Why training and review (partly) break control sets

October 20th, 2014

A technology-assisted review (TAR) process frequently begins with the creation of a control set---a set of documents randomly sampled from the collection, and coded by a human expert for relevance. The control set can then be used to estimate the richness (proportion relevant) of the collection, and also to gauge the effectiveness of a predictive coding (PC) system as training is undertaken. We might also want to use the control set to estimate the completeness of the TAR process as a whole. However, we may run into problems if we attempt to do so.

The reason the control set can be used to estimate the effectiveness of the PC system on the collection is that it is a random sample of that collection. As training proceeds, however, the relevance of some of the documents in the collection will become known through human assessment---even more so if review begins before training is complete (as is often the case). Direct measures of process effectiveness on the control set will fail to take account of the relevant and irrelevant documents already found through human assessment.

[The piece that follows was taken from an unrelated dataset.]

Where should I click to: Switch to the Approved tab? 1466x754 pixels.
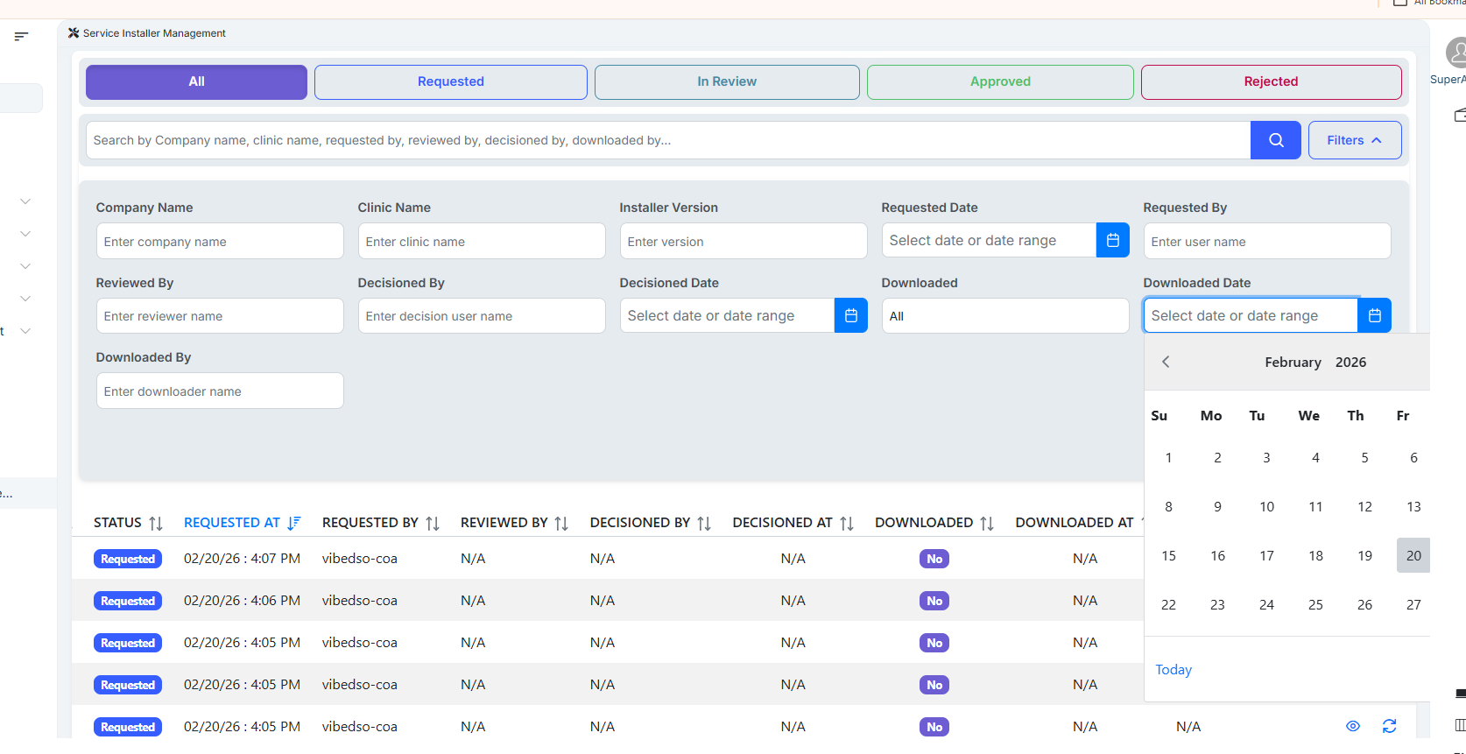[1000, 81]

A naïve solution to this problem to exclude the already-reviewed documents from the collection; to use the control set to estimate effectiveness only on the remaining documents (the remnant); and then to combine estimated remnant effectiveness with what has been found by manual means. This approach, however, is incorrect: as documents are non-randomly removed from the collection, the control set ceases to be randomly representative of the remnant. In particular, if training (through active learning) or review is prioritized towards easily-found relevant documents, then easily-found relevant documents will become rare in the remnant; the control set will overstate effectiveness on the remnant, and hence will overstate the recall of the TAR process overall. (If training has been performed purely by random sampling, though, and no other review has been undertaken, then this approach is roughly accurate.)

To restore the representativeness of the control set, we need to remove from it the equivalent documents to those that have been removed from the collection by review. There is, however, no general way that of doing this: we can’t in general say which of the control set documents would have been reviewed, had they been part of the collection. There are, it is true, particular cases in which this removal rule can be determined. For instance, if a set of documents were selected for training or review by a keyword query, then the same documents should be excluded from the control set. Even if all documents selections were by similar rules, however, keeping track of all these rules over the course of a TAR process quickly becomes infeasible.

One case in which control set exclusion can be performed is prospectively, based upon a review cutoff decision. If we undertake to review all documents with a certain relevance score or higher (and if all the documents already reviewed are above that relevance score), then the part of the control set with relevance scores below this threshold could be used to estimate the number of relevant documents that would be excluded from the review. We cannot, however, form a statistically valid estimate of the number of relevant documents above this threshold, unless we ignore the evidence of the above-cutoff documents that have already been reviewed. (To see this, consider that the estimated number of relevant documents above the threshold might be less than the number we had already seen in review.) We also have no principled way of handling any reviewed documents that happen to fall below the threshold, except to make worst-case assumptions (in particular, to exclude such documents in estimating recall).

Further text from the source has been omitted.